In an attempt to counter IMF’s position that Nigeria might spend over 92 per cent of its revenue on debt servicing in 2022, Oniha stated that the analysis does not acknowledge the improvements in infrastructure which have been achieved through borrowing.
What the DMO chief is saying about Nigeria’s debt
The DMO boss said that the report did not consider the challenges experienced by Nigeria in recent times.
“There were challenges such as two recessions, sharp drop in revenues and security challenges.
“Even more, the analyses do not acknowledge the improvements in infrastructure which have been achieved through borrowing, as well as, the strong measures by the Government to grow revenues,” she said.
She added that the FG has already commenced implementing policies that boost revenue growth, citing Public Private Partnerships for infrastructure, which she says will improve Nigeria’s debt sustainability.
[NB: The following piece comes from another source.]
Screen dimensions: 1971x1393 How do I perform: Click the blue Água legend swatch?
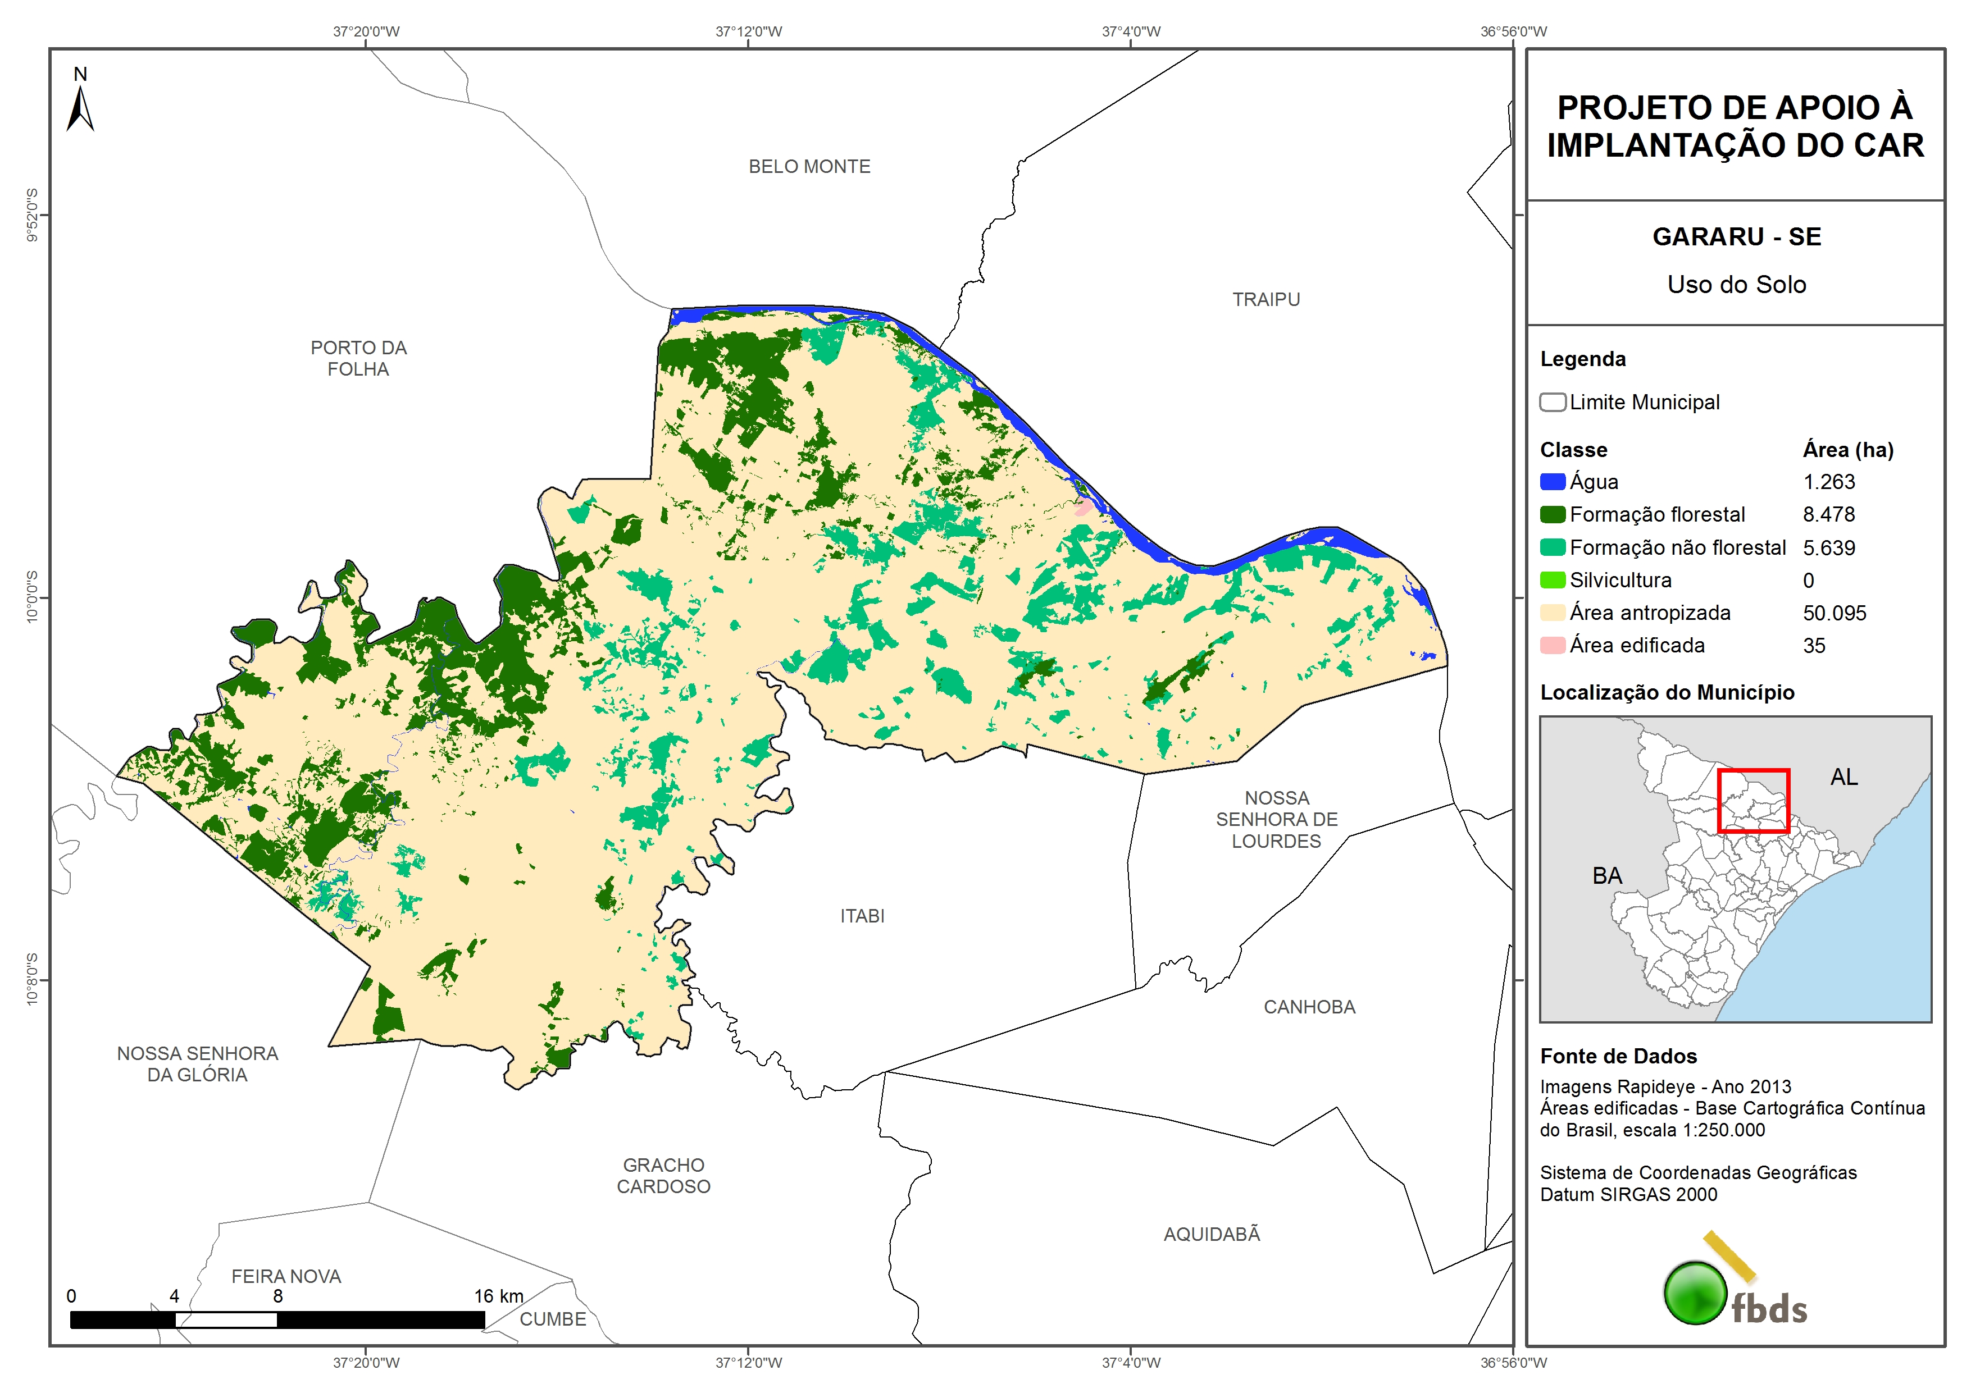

Despite increased concerns by stakeholders and experts in the economic sector over Nigeria’s rising debt stock in recent times, the FG has continued to insist that the loans were necessary to develop infrastructure.
The DMO had earlier explained that the country’s total debt of $92.9 billion, and a debt to Gross Domestic Product (GDP) ratio of 35.51 per cent were within sustainable limits.
What you should know
- Nairametrics recently reported that the International Monetary Fund warned that Nigeria’s reported unemployment rates, as at the end of 2020 are yet to come down. However, it cited that recent COVID-19 monthly surveys shows Nigeria’s employment back at its pre-pandemic level.
- Nairametrics also reported last month that IMF stated Nigeria and other emerging economies with high foreign currency borrowings and external funding should prepare for possible turbulence. It added that Nigeria spent a sum of $520.78 million on external debt servicing in the third quarter of 2021, rising by 74.2% compared to $298.9 million recorded in the preceding quarter (Q2 2021), according to Debt Management Office (DMO).